_Your task_
Pick up the post on building a bedtime routine for toddlers after its last sentence and keep writing it.

--- START Source document ---

Showing posts with label Routine. Show all posts
Showing posts with label Routine. Show all posts

Tuesday, October 24, 2017

Create a Sleeping Routine

Create a Sleeping Routine

Going to bed can be a pleasant experience - one that's looked forward to as day draws to a close - or it can be an unpleasant one - dreaded by child and parent alike. It all depends on the trappings. To make bedtime a highlight of the family day and more conductive to sleep, create a nightly routine. Stick to the routine as closely as you can (the predictability if a routine is very comforting to toddlers, and helps facilitate transitions), straying from it only when you have no option. The routine should be aimed at creating a relaxed and calm atmosphere (relegate tickling and roughhousing to an earlier part of the evening).

--- END Source document ---
--- START Information supplied ---

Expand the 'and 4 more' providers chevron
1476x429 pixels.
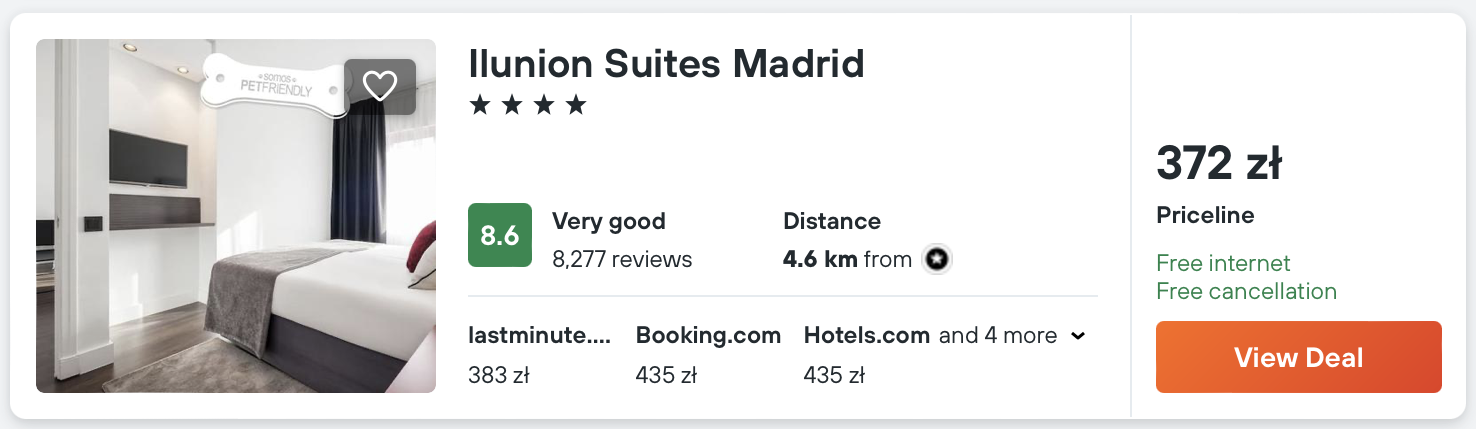point(1078,336)
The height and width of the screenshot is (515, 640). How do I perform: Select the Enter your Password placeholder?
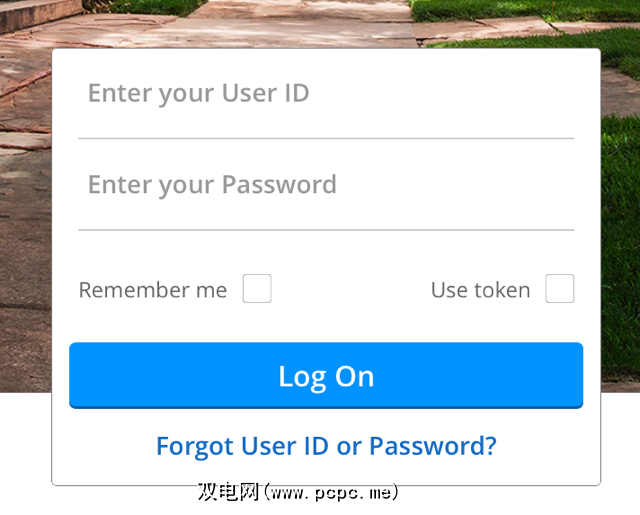coord(212,185)
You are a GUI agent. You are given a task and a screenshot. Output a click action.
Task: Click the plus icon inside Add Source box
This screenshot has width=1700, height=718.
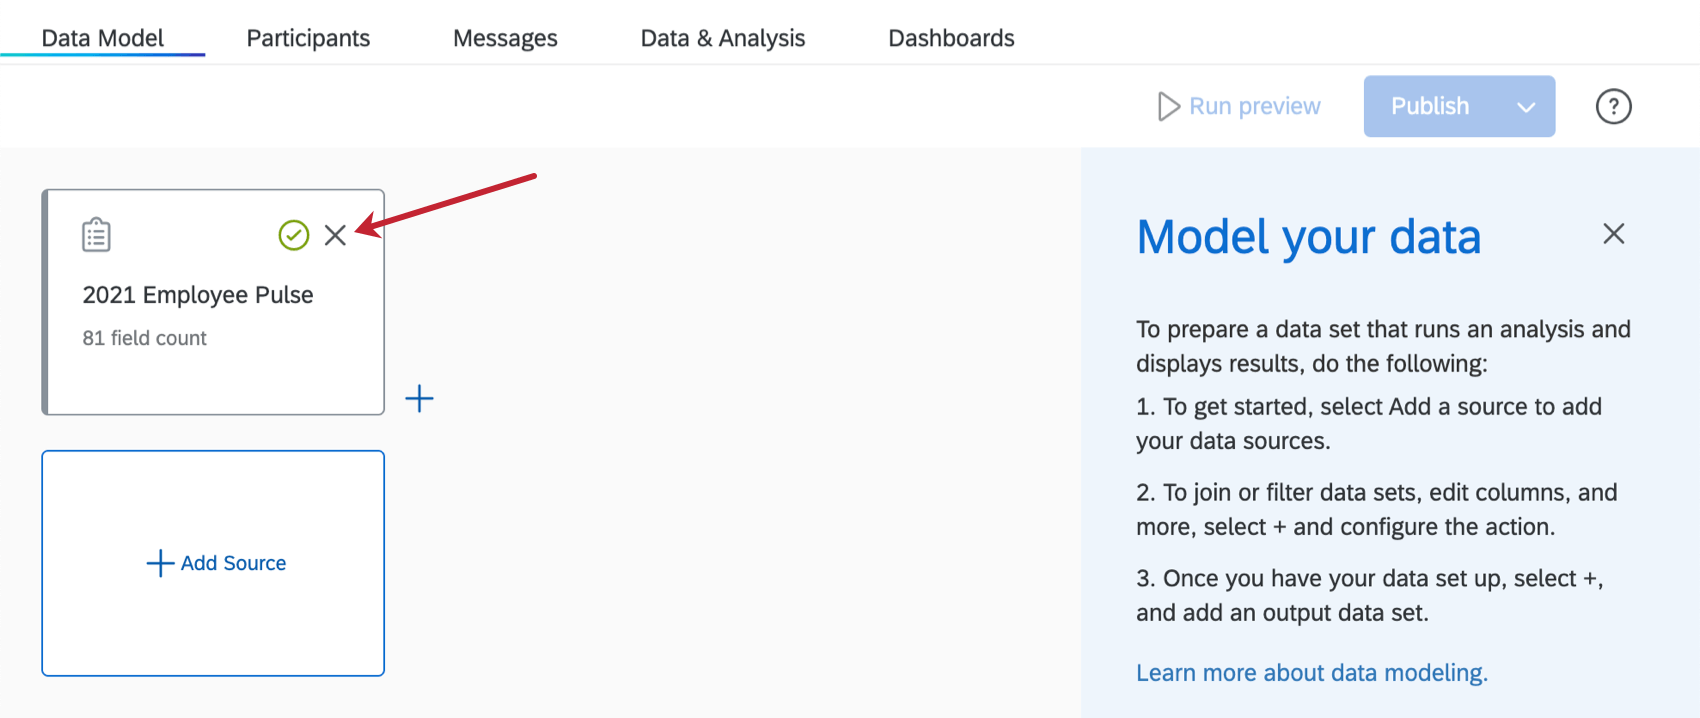[160, 563]
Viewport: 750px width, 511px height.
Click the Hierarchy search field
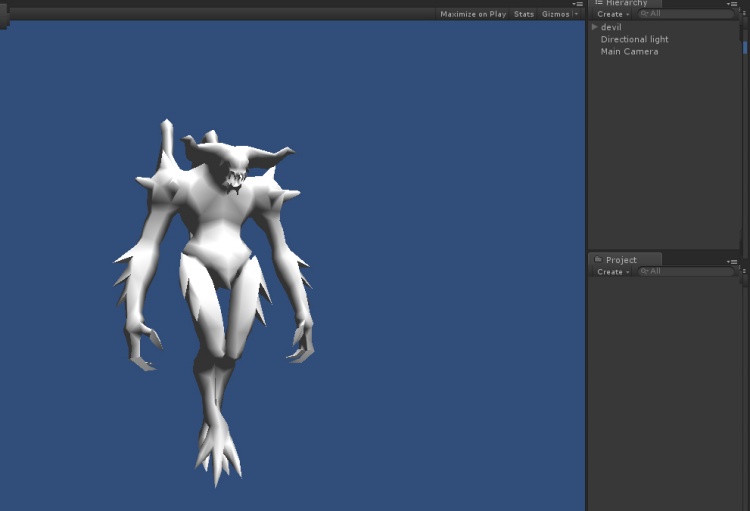[x=688, y=14]
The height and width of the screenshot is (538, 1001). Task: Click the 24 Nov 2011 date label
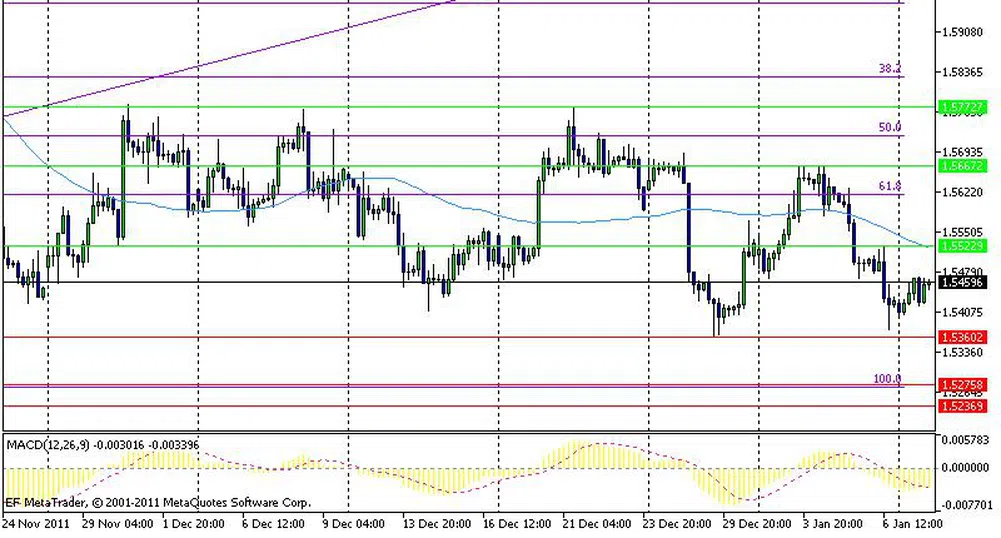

--- END Information supplied ---

_Result below_
It may include any of the following, and should be individualized to fit your needs and those of your child or children

Clean up. Almost everyone finds comfort in a tub of warm water, children included, so the bath is a perfect beginning for the bedtime ritual. (Note: if your toddler is fearful of water or baths, skip this part. If your toddler has very dry skin, you may need to bath him or her less frequently)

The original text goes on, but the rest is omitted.